"C’est l’histoire d’une disparition. Romy et Chloé partent ensemble quelques jours mais cette dernière disparait lors d’un concert. À cause de cette perte brutale, Romy plonge peu à peu dans un flux paranoïaque qui la conduit au bord de la folie. Mes films sont hantés par les personnes disparues, l’héroïne de Mi Amor est sans doute l’une de mes protagonistes la plus malmenée par la perte d’un être cher."
Mi Amor est né dans l'esprit de Guillaume Nicloux pendant la visite du "Cocodrilo Park" de Gran Canaria (l'une des îles Canaries espagnoles, au large de la côte nord-ouest de l'Afrique), où le metteur en scène a découvert les fosses à crocodiles. Il se rappelle : "Le Crocodile de la mort (1977) de Tobe Hooper a rejailli d’un coup, c’est à ce moment que le désir s’est déclenché."
Guillaume Nicloux connait plusieurs Iles de l'archipel des Canaries mais Gran Canaria l’attire plus que les autres, comme il l'explique : "Une atmosphère singulière y est naturellement présente. Pas seulement sur le plan géographique, son pic rocheux le Roque Nublo est évidemment unique et impressionnant, mais c’est l’abondance de contraste qui me frappe le plus. Tourisme concentré et désertification, mer et montagne, soleil et vent, forêt de pins et roche volcanique."
"Il suffit d’une heure d’autoroute pour passer du Nord au Sud mais si l’on veut bien s’égarer dans les terres alors un autre monde s’ouvre à nous. Plus tortueux et étrange, empreint de traditions et de mystère."
Avec Romain Fisson, le chef opérateur, Guillaume Nicloux a déréglé les capteurs de la caméra et filmé avec un procédé infrarouge permettant d’altérer l’environnement sans dénaturer la carnation des visages. Le cinéaste précise : "Travailler de cette façon était troublant car nous avions sous nos yeux la réalité modifiée en direct. Nous avons supprimé plusieurs couleurs afin de n’en conserver que certaines. Il a fallu vérifier les vêtements portés à l’image, les objets et les véhicules, car selon les teintures la colorimétrie ne réagissait pas de la même façon."
Guillaume Nicloux a découvert Pom Klementieff dans Les Gardiens de la Galaxie. Il confie : "Son visage, sa voix, son jeu m’ont tout de suite plu, et lorsque j’ai appris qu’elle était française cela a encore plus attisé ma curiosité. François Kraus, l’un des producteurs, la connaissait lorsqu’elle vivait en France. Nous lui avons demandé si elle serait intéressée de revenir tourner en Europe après dix ans d’Hollywood. Elle a lu très vite le script et nous nous sommes rencontrés."
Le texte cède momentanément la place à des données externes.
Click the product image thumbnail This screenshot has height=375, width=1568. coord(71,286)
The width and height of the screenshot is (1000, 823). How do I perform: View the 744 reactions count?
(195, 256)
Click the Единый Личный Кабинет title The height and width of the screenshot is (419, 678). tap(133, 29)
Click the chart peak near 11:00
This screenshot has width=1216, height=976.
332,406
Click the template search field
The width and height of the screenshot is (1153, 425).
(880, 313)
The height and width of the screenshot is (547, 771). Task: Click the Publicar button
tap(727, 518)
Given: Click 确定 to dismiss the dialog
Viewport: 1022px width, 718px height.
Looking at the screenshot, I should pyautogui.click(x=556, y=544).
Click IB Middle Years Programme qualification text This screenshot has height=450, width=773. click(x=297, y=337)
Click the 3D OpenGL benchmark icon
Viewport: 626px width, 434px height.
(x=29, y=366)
Guillaume Nicloux souhaitait une partition musicale importante mais ne pensait pas qu'elle allait durer 1h53. Irène Dresel et Sizo ont composé en amont du tournage les morceaux du personnage de Romy puisqu’ils devaient être joués pendant les scènes de DJ. Puis, au montage, ils ont repris la composition dans l’ordre, en suivant la chronologie du scénario :
"Peu à peu le film s’est construit avec ce cadre vampirisant… la musique a motivé certains de mes choix et dicté un rythme… au bout d’un moment il a semblé évident que la musique était un organe majeur du film et qu’elle allait l’irriguer sans interruption."